Q331 Chairman: Can I read a sentence
from our report on FRES which came out nearly two years ago: "This
is a sorry story of indecision, constantly changing requirements
and delay." That is something clearly with which your fellow
minister, the Minister for Veterans, agrees because he was member
of the Committee that produced that sentence. Do you agree with
it?
Mr Davies: Chairman, I never accept
or reject statements which I cannot read in context. I think I
should need a little notice in order to be able to read the context
in which you say this in order to be able to accept the particular
language which you have quoted.
Q332 Chairman: Well, in those last
two years things have not got better for FRES, have they?
Mr Davies: Let me try, as I am
trying to do throughout this session, Chairman, and be as helpful
to you as I can on that.
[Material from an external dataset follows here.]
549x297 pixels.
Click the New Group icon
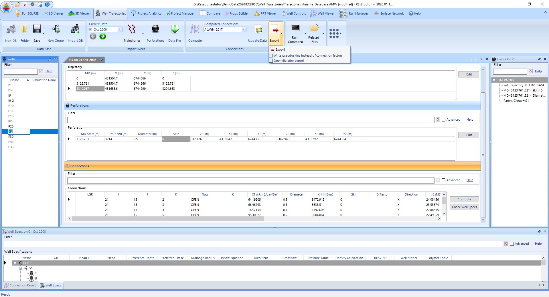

FRES was conceived back in the 1990s
asand let me use this perhaps rather more understandable
languagea future family of new armoured vehicles. It is
family because the idea was that there should be maximum elements
of commonalty in the actual vehicles, and that would lead to savings,
to financial or economic synergies but also to training synergies,
so that someone who had been trained on one vehicle could get
into the cockpit of another with minimal additional training and
feel happy in operating the systems.
Q333 Chairman: Okay, you have abandoned
that maxim of elements of commonalty, have you not, because of
the procurement process that has been going on for the last two
years?
Mr Davies: Perhaps I could explain
what has happened. We had a family of vehicles; we still have
a family of vehicles. Initially, we thought that the FRES utility
vehicle was probably the priority, and we proceeded on that basis
to first of all go out to tender for design contracts and then
to negotiate and to award the preferred bidder, or provisional
preferred bidder status as it turned out to be.
Q334 Chairman: Can we come on to
that, please. How has that worked exactly? In November last year
you down-selected from three to three.
Mr Davies: Three to one, yes.
Oh, in May this year
Q335 Chairman: No, in November last
year you invited three different potential bidders
Mr Davies: Precisely.
Q336 Chairman: --- to produce their
binding undertakings, I think. You knew that one of them, which
was General Dynamics, was non-compliant in terms of intellectual
property; is that right?
Mr Davies: Not entirely right.
General Dynamics always made clear that they had a different concept
than we did as to the role they wanted to play. We made clear
that their concept was not ours and their concept was not the
basis on which we were going to let the contract. They decided
however to bid, making it quite clear that they had a different
concept. The basic different concept, as you say, related to the
fact that they wished to continue to have the intellectual property
and they wished to be responsible, if they got the design contract,
for the development and manufacturing, or at least to have a share
in that. That is a perfectly understandable business approach
and we had complete respect for it. They nevertheless decided
to go on bidding when we had not accepted that approach.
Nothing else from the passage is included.